Improving Company Image Through Printing

Special finishing processes & embellishments can really make your business stationery & marketing documents really stand out and help keep your business ahead of the pack.

Marketing Stationery


Adding special finishing processes and appropriate embellishments to printed marketing stationery can really improve its presentation.

The most cost effective & simplest improvement is gloss or mat varnishing. This is a ‘print on’ process so it’s usually applied on the same run as the printing. Not only does it increase the look & feel of the document it also protects it against scuffing. Scuffing is where the surface of the paper or the ink ‘scuffs’ when rubbed with fingers or when rubbing against other documents.


Mat or gloss laminating is a better option than varnishing as it does look and feel better however it’s an ‘offline process’ therefore it costs than varnishing.

Laminating is where a thin film of laminate is bonded to the stock through either a cold or hot bonding process.

Embossing & Debossing

Embossing or debossing adds style to any marketing document and is usually restricted to a logo or other graphic. Embossing means the area that’s embossed is raised and debossing means the area is a relief.

Spot Varnishing

Spot UV varnishing is a process whereby a specific area of the document is to be highlighted by a gloss varnish. By using UV (ultra violet) varnish and the silk screen printing process, a very thick layer of high gloss varnish can be applied to the document.

When this process is combined with a mat laminate, the end result can be quite dramatic.

For example, the front cover of an annual report or corporate presentation folder that has a photo of a city scene and a particular building in the scene needs highlighting. The whole of the front cover can be mat laminated and the building can then be spot varnished.

This really draws attention to the area that you want the readers to notice.

Hot Stamp Foiling

Foiling is another option for enhancing specific areas of a document. It’s a process whereby foil is heat bonded to the stock.
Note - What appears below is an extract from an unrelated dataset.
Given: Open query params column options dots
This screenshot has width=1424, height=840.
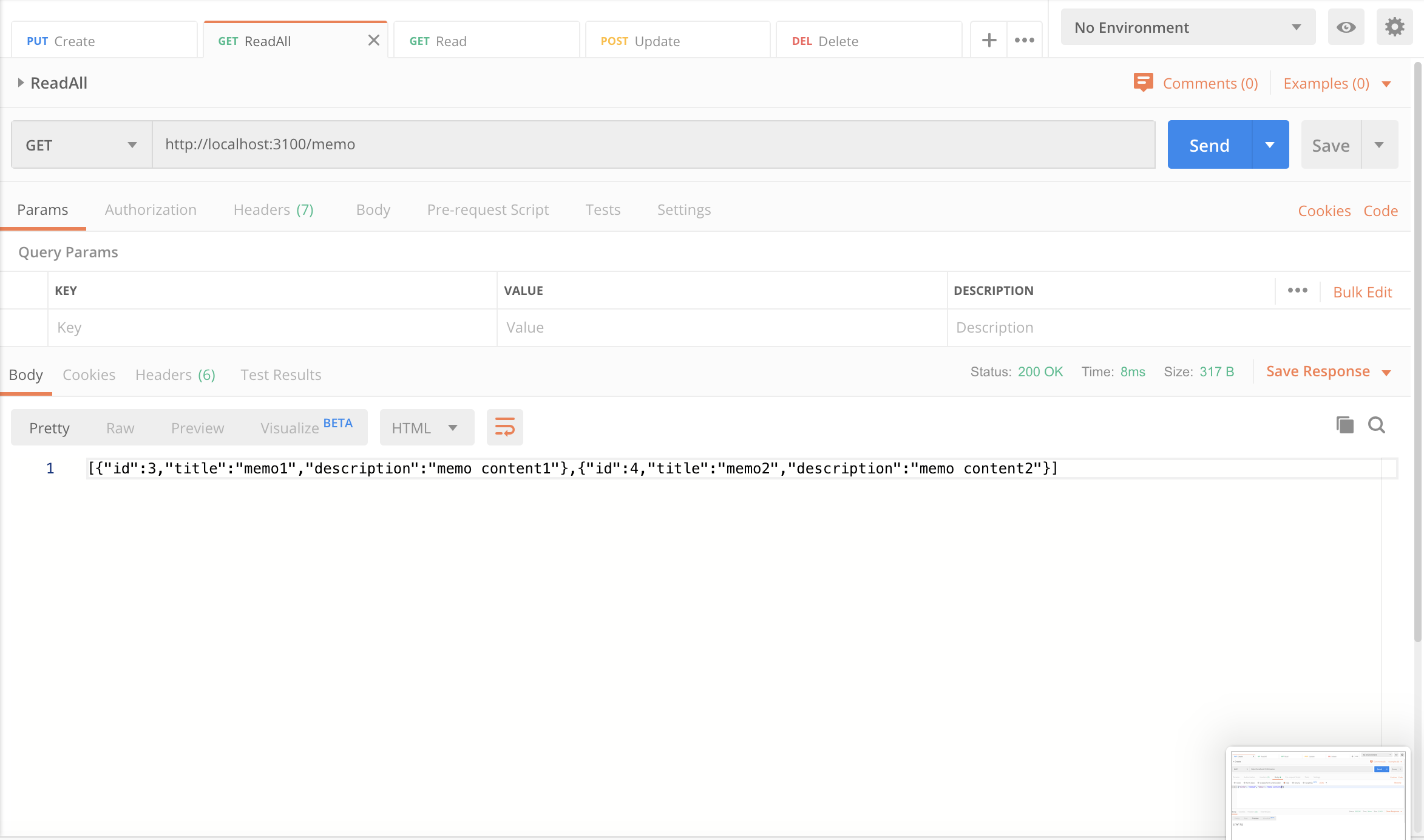Looking at the screenshot, I should [x=1297, y=290].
The foil is available in many colours including white & clear and is even available as a holograph. Foiling can be used for highlighting certain areas of the document or your logo can be foiled only without the need for any printing

Die-cutting & Scoring

Die-cutting is a process where selected areas of a document are ‘cut out’ & stripped away. The die can be made in any shape to suit the situation and the document can be scored so that it folds in a predetermined position.
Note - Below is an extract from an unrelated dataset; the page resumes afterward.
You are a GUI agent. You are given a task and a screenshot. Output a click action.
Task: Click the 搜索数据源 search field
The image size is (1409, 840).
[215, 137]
Printed, paper based promotional items, presentation folders, brochures, business cards, shelf talkers, hand outs, etc are all documents that lend themselves to die-cutting & scoring.

Business Stationery

Special finishing and embellishing can be used for business stationery but on a restricted basis.
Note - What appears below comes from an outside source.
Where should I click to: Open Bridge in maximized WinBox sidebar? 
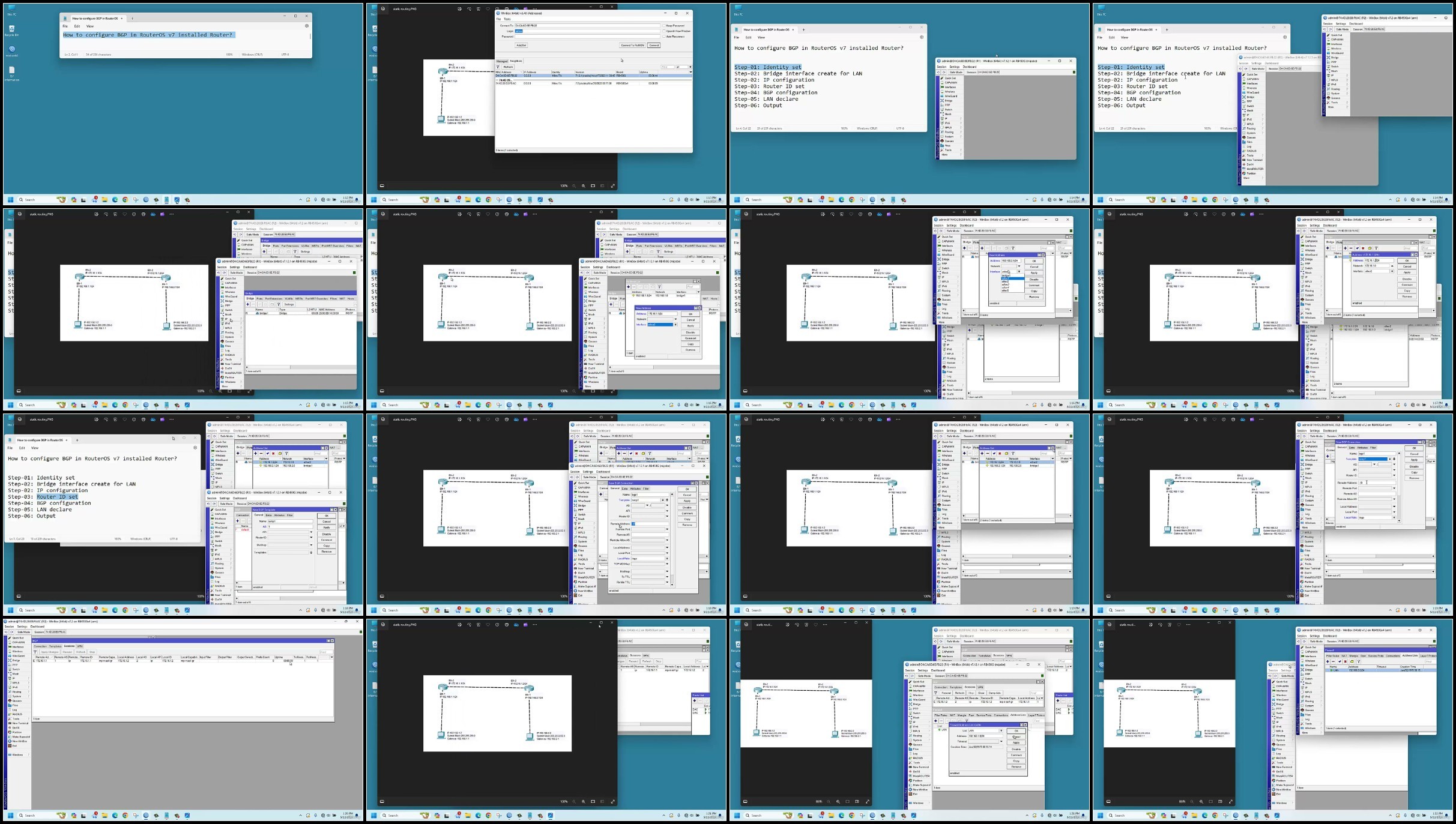click(16, 660)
For example all company letterheads are printed on a laser printer or an inkjet cartridges  printer. Laser toner will not bond to a varnished sheet and the laminate on a laminated sheet will melt from the intense heat of a laser printer.

As for an inkjet printer, the ink will not dry sufficiently on either a varnished sheet or a laminated sheet.

The same heat issue applies to letterheads that are foiled. The heat of the laser printer can cause the foil to lift off.

Running foiled letterheads through an inkjet printer will not cause any problems whatsoever.

Running die-cut letterheads through a printer is not recommended as the cut-out can cause the sheet to jam is it runs through.

Embossed or debossed letterheads generally run through a laser printer or inkjet printer.without any problems at all.